Average characteristic polynomials for multiple orthogonal polynomial ensembles

TL;DR

This paper links the determinants of blocks of a Riemann-Hilbert matrix for multiple orthogonal polynomials to average characteristic polynomials over associated ensembles, extending classical results to more complex polynomial types.

Contribution

It establishes a novel connection between Riemann-Hilbert matrix blocks and average characteristic polynomials for MOP, generalizing classical orthogonal polynomial results.

Findings

Det Y_{1,1} equals average characteristic polynomial.

Det Y_{2,2} equals average inverse characteristic polynomial.
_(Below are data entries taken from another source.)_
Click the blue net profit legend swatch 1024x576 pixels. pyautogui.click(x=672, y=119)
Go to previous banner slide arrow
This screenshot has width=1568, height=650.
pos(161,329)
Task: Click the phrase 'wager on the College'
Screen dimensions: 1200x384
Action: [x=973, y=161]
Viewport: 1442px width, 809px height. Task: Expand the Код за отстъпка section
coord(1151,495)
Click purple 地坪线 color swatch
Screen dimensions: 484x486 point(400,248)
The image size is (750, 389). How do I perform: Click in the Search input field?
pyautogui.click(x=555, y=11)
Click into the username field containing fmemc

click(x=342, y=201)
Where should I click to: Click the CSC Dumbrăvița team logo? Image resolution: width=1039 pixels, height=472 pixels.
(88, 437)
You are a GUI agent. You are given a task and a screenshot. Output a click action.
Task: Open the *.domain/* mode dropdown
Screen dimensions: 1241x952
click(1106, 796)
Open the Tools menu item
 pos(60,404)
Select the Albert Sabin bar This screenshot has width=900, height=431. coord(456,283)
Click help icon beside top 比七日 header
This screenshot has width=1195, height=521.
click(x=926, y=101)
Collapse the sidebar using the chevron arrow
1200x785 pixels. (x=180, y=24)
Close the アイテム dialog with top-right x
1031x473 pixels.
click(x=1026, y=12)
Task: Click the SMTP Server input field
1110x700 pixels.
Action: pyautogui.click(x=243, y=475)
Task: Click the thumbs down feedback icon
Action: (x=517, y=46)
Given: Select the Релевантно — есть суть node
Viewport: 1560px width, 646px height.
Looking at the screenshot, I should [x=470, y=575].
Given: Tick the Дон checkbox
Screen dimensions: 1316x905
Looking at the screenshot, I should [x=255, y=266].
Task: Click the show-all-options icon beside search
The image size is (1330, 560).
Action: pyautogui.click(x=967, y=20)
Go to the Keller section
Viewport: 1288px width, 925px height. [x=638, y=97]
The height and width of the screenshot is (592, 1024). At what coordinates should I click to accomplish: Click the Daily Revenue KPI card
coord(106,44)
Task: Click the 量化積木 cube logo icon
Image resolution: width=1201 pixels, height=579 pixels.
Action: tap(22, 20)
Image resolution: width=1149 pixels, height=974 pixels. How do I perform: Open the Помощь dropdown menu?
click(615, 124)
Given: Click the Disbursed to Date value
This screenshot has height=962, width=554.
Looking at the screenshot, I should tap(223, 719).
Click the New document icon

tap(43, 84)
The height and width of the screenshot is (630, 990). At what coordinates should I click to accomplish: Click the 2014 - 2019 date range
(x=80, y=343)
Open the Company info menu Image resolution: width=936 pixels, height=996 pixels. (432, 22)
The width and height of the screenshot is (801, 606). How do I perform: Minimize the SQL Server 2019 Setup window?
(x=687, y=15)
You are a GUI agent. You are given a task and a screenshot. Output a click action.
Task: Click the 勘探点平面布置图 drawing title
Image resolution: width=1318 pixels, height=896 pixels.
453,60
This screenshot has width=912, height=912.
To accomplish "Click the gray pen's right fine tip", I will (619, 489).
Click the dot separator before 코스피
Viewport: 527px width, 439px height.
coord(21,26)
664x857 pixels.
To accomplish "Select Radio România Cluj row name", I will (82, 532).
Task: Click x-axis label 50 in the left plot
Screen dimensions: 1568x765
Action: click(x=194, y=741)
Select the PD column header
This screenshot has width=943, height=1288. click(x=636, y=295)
Results extended to products and ratios of characteristic polynomials.

Abstract

Multiple orthogonal polynomials (MOP) are a non-definite version of matrix orthogonal polynomials. They are described by a Riemann-Hilbert matrix Y consisting of four blocks Y_{1,1}, Y_{1,2}, Y_{2,1} and Y_{2,2}. In this paper, we show that det Y_{1,1} (det Y_{2,2}) equals the average characteristic polynomial (average inverse characteristic polynomial, respectively) over the probabilistic ensemble that is associated to the MOP. In this way we generalize classical results for orthogonal polynomials, and also some recent results for MOP of type I and type II. We then extend our results to arbitrary products and ratios of characteristic polynomials. In the latter case an important role is played by a matrix-valued version of the Christoffel-Darboux kernel. Our proofs use determinantal identities involving Schur complements, and adaptations of the classical results by Heine, Christoffel and Uvarov.